I grandi campioni non lo sono soltanto in campo. E in questo, Géza Kertész non fece affatto eccezione. Lo Schindler del Catania, come viene soprannominato, forse non sarà noto ai più ma ha lasciato un segno nella storia con le sue azioni, calcistiche e non.

Nato nel 2011, sulla spinta delle ricerche storiche degli autori del libro “Tutto il Catania minuto per minuto”, il “Comitato pro Géza Kertész” riunisce un gruppo di cittadini catanesi amanti dello sport, della storia e della propria città che vogliono, attraverso il proprio impegno e la proposta di intitolazione di una piazza o di una via cittadina, tenere viva la memoria dell’allenatore che guidò la formazione rossazzurra dal 1933 al 1936 e dal 1941 al 1942 portandola ai primi successi in ambito nazionale.

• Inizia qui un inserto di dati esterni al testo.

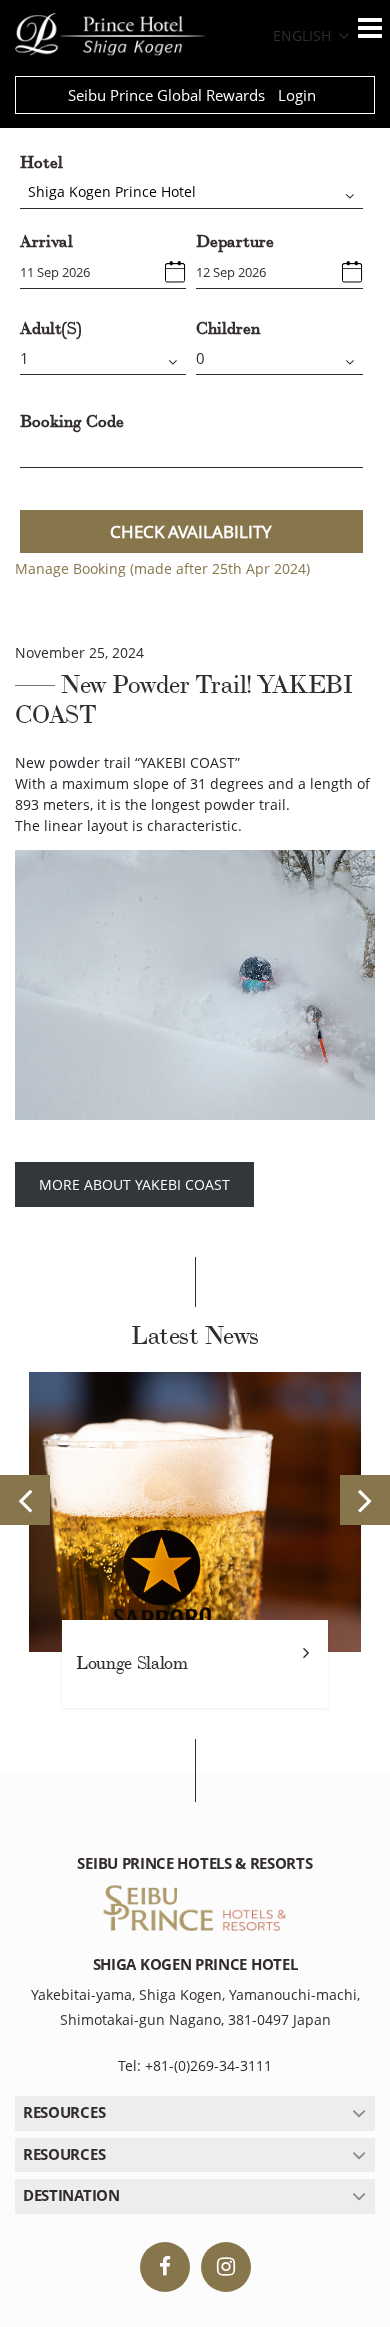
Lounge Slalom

Nato in Ungheria nel 1894 Géza Kertész raggiunse l’Italia poco più che trentenne e vi trascorse gran parte della sua vita. Mediano-interno in patria, in Italia la sua carriera lo vide prima giocatore e poi allenatore nelle serie minori per culminare poi con un biennio in serie A sulla panchina di Lazio e Roma. Vinse sei campionati, ottenendo quattro promozioni dalla terza alla seconda serie. Fu il primo allenatore a portare, nel 1933, il Catania in serie B. A lui si deve l’introduzione del ritiro pre-partita e di nuove geometrie di gioco in campo.

Geza_Kertész_(Atalanta)

Venne accolto con affetto dalla città etnea dove per diversi anni risiedette con la sua famiglia nella villa Spadaro-Ventura poco distante dalla zona in cui fervono i lavori di completamento del nuovo stadio Cibali. Nonostante i grandi successi in campo abbandonerà la guida della squadra quando il presidente-mecenate Vespasiano Trigona la affidò alla federazione fascista catanese. Tornerà dopo qualche anno. L’inizio della guerra lo vede far ritorno nella sua patria, occupata dai nazisti, alla guida la squadra dell’Ujpest. Le persecuzioni nei confronti degli ebrei all’ordine del giorno non trovarono Géza indifferente. Organizzò un gruppo di resistenza con la complicità di Istvan Toth, ex compagno di squadra e tecnico del Ferncvaros, e aiutarono tantissimi ebrei a scappare e a sfuggire alla furia nazifascista nascondendoli in case e monasteri sfruttando anche la conoscenza della lingua tedesca per fingersi soldato della Wehrmacht e favorirne la fuga dal ghetto di Budapest. Scoperti dalle SS vennero fucilati il 6 febbraio 1945, pochi giorni prima che Budapest venisse liberata.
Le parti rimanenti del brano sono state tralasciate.